The project met all of its goals. Within three months of beginning the needs assessment and the initiation of monthly in-service programs, we received word that a clinic needed to be established to begin offering Epilepsy services in Hidalgo County. What began as an Epilepsy Clinic very quickly evolved into the UT Valley Pediatric Sub-Specialty Clinic. The clinic was located on the second floor of the Migrant Health Clinic in Pharr. Medical records were maintained on site and support services were provided by nurses, social workers and clerical staff from the community. All of the physicians were Pediatric specialists from San Antonio and the UT Health Science Center. The Pediatric sub-specialty care offered was orthopedics, rheumatology, pulmonology, and neurology.

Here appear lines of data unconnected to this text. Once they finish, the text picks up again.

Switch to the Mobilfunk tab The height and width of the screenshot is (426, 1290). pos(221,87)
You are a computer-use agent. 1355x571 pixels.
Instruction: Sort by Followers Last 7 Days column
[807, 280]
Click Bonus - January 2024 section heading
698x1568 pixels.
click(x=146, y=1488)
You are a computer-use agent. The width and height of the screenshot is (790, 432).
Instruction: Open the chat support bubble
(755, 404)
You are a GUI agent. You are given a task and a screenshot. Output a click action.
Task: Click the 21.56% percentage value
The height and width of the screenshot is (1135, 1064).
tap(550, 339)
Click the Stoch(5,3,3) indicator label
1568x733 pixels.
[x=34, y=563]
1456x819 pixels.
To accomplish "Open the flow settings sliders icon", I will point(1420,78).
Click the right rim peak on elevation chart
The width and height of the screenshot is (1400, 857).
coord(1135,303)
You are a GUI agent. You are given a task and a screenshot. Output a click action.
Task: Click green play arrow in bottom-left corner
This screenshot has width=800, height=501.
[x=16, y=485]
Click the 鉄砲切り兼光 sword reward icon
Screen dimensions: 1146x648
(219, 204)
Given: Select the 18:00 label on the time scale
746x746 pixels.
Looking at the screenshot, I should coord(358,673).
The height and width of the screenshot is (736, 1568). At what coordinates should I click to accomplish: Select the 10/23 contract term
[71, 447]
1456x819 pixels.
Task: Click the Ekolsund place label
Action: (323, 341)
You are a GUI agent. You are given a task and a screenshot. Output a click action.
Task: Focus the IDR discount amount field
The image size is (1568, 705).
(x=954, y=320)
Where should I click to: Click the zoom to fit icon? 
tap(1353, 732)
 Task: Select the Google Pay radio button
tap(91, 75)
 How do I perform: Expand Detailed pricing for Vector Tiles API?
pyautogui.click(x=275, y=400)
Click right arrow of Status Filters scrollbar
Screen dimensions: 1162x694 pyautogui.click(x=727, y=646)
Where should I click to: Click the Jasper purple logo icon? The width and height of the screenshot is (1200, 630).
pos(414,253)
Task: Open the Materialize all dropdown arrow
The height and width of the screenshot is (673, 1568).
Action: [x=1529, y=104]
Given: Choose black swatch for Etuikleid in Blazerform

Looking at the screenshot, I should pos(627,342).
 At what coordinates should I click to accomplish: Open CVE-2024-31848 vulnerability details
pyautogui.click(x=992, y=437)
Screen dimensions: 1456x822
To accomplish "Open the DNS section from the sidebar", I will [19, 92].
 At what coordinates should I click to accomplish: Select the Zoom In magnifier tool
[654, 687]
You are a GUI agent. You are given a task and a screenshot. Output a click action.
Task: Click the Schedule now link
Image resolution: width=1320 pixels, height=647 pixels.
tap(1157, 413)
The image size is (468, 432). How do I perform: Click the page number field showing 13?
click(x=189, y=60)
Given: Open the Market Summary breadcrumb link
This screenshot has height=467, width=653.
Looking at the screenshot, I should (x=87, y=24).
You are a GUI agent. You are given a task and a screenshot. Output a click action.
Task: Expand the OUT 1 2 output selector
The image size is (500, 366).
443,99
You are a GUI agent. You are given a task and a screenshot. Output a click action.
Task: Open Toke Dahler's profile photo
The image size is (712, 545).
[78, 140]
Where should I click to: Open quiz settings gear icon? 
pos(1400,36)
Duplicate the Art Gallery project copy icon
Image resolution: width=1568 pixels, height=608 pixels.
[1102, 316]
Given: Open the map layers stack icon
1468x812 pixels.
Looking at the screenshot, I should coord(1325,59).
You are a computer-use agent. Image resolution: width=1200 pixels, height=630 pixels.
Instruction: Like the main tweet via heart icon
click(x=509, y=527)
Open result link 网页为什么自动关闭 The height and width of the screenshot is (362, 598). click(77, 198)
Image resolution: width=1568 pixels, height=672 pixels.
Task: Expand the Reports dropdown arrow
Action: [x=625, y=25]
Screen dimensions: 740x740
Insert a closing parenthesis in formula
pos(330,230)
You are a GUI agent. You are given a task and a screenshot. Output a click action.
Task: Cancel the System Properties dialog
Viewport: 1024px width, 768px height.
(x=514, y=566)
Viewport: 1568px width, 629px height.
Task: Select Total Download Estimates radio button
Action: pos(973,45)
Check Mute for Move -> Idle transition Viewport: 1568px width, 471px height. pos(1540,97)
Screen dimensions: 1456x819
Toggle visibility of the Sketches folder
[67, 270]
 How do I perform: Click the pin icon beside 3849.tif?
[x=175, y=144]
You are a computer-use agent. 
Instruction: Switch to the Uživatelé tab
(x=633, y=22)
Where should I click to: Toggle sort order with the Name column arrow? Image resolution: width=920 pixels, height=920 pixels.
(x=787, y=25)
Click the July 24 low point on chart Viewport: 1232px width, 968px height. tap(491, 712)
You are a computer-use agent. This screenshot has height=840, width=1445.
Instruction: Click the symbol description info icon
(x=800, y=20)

The establishment of these clinics was the greatest achievement and finest example of community and external investments to improving the health of the Rio Grande Valley. The clinics adhered to a model of holistic health, by identifying and addressing the Biological, Psychological, Social, Linguistic and Spiritual needs of the community as identified by formal and informal leaders – all consumers as well as providers of services.

Much has happened in the last 25 years, not all of it positive, that impacts the health of the local community. In spite of the addition of many hospital beds and primary healthcare services and providers, the Valley Region continues to be identified as medically underserved. Many communities persistently lack basic amenities such as sidewalks, parks, libraries, community centers, street lights, and proper drainage.

In fact, nothing has happened in the Valley that has really improved the health of the community. Lacking is a comprehensive care plan for the community. We still have too many people doing too many studies. Unless and until all that makes this area unique is factored into a comprehensive care plan, “a complete state of physical, mental, and social well-being, and not merely the absence of disease or infirmity” cannot be achieved.

Editor’s Note: The main image accompanying this guest column shows military personnel providing dental care to a Rio Grande Valley resident during Operation Lone Star. Operation Lone Star, a program to provide free medical care, runs for one week in the year, every summer. For many Valley residents it is the only time they get to see a doctor.